NZIFF: Irish convict seeks vengeance in 1825 Tasmania in The Nightingale

Jennifer Kent's follow-up to 2014's The Babadook, period thriller The Nightingale (2018), follows Clare (Aisling Franciosi), a young Irish convict out for revenge after she is gang-raped while her husband and young daughter are killed by a band of British soldiers, led by the sadistic Lieutenant Hawkins (Sam Claflin), in 1825 Tasmania. 

What soon follows is a slow-simmering cat-and-mouse chase between the soldiers and a musket-toting Clare, aided by disillusioned Aboriginal tracker Billy (Baykali Ganambarr), as they traverse the dense Australian wilderness. Its landscape, marred with the mutilated corpses of Aboriginal locals, is unforgiving as they travel through the dense brush towards the soldiers, following the trail of cruelty and violence left in their wake.

As they travel together, Clare and Billy's shared suspicions of one another soon gives way to feelings of empathy, with both harbouring a deep-seated hatred of the English and a shared sense of loss over the livelihoods stolen from them.
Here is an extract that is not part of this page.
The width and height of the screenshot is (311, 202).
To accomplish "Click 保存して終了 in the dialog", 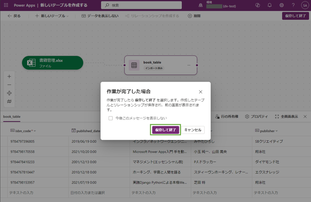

The longer they spend together in the wilderness, however, compounds on Clare's trauma as a woman wronged as dreams of her loving husband and toddler daughter distort themselves into nightmares in the form of ghostly apparitions deep within her unconscious.
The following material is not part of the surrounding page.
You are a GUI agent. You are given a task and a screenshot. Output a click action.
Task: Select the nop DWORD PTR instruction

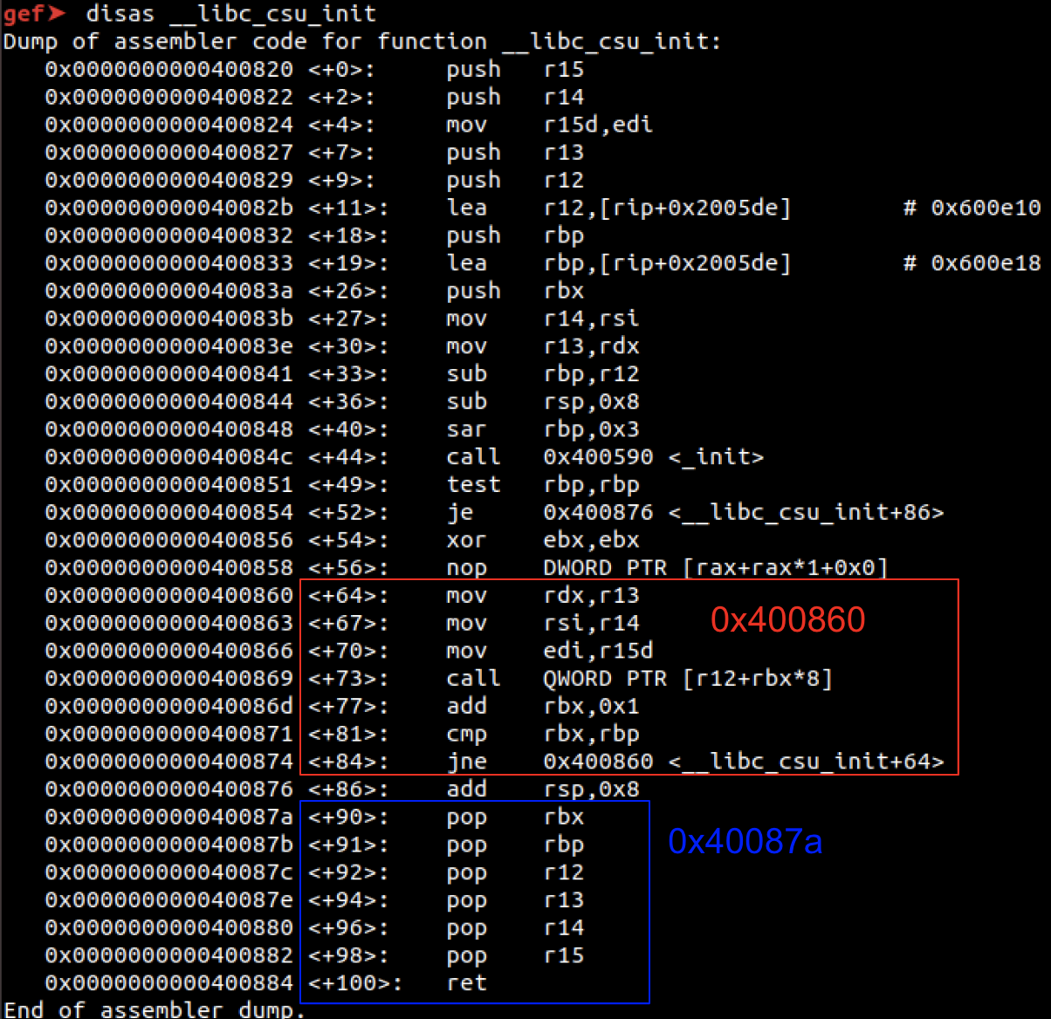(667, 568)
With a runtime of two hours and 30 minutes, the film drags in part, particularly in its second act. However, the film's final confrontation is an ultimately satisfying one. 

The Nightingale is certainly ambitious as a Western revenge thriller, with the film raising questions about the breakdown of the already fraught social structure of 19th century Australia; its unforgiving treatment of women and non-white people; and whether vengeance, or redemption, is the right answer for piece – all stitched through the lens of the lawless Tasmanian wilderness. 

The film garnered criticism after it was screened at the Sydney Film Festival, with some moviegoers walking out of the cinema over what they called its gratuitous depiction of physical and sexual violence enacted by the British colonialists. Kent defended the film, writing in a statement, "Whilst The Nightingale contains historically accurate depictions of colonial violence and racism towards our indigenous people, the film is not 'about' violence. It's about the need for love, compassion and kindness in dark times."

The Nightingale is now screening at the New Zealand International Film Festival.